§ TASK DESCRIPTION: Output only the lines below that start at the line containing "Where should I" and end at the line containing "This screenshot has width=1232, height=974.", with both ends kept.

*** RECORD EXTRACTS Section Begins ***

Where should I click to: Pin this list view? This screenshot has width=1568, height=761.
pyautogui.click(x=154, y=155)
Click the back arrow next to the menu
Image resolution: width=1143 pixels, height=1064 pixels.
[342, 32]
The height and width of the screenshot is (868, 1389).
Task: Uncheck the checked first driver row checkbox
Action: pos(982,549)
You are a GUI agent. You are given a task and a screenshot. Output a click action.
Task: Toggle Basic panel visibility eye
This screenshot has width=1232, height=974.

*** RECORD EXTRACTS Section Ends ***
*** RECORD EXTRACTS Section Begins ***

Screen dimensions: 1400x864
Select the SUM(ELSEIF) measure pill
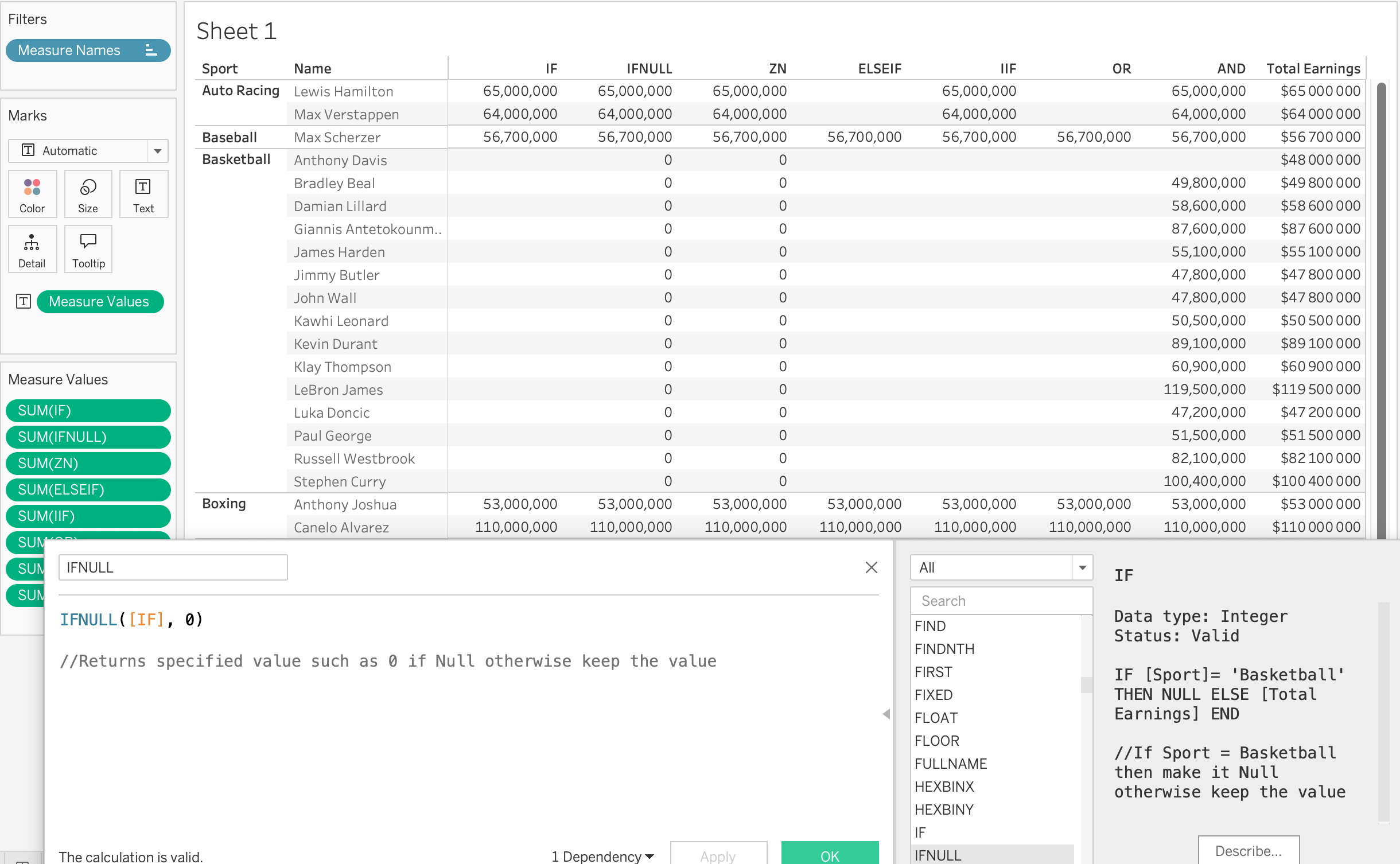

*** RECORD EXTRACTS Section Ends ***
*** RECORD EXTRACTS Section Begins ***

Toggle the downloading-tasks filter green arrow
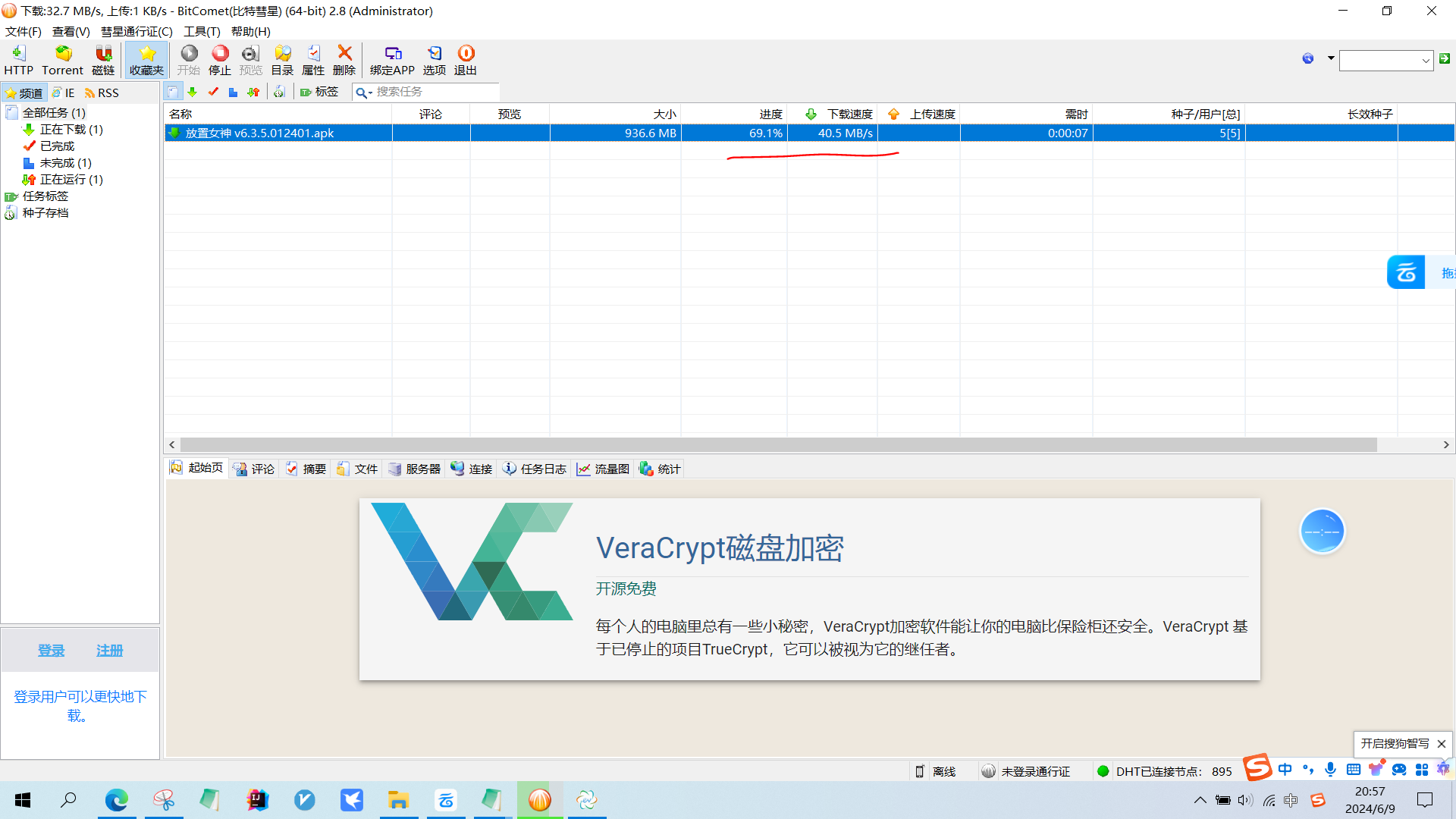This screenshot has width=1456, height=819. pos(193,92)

*** RECORD EXTRACTS Section Ends ***

§ ANSWER AREA:
Where should I click to: Pin this list view? This screenshot has width=1568, height=761.
pyautogui.click(x=154, y=155)
Click the back arrow next to the menu
Image resolution: width=1143 pixels, height=1064 pixels.
[342, 32]
The height and width of the screenshot is (868, 1389).
Task: Uncheck the checked first driver row checkbox
Action: pos(982,549)
You are a GUI agent. You are given a task and a screenshot. Output a click action.
Task: Toggle Basic panel visibility eye
This screenshot has width=1232, height=974.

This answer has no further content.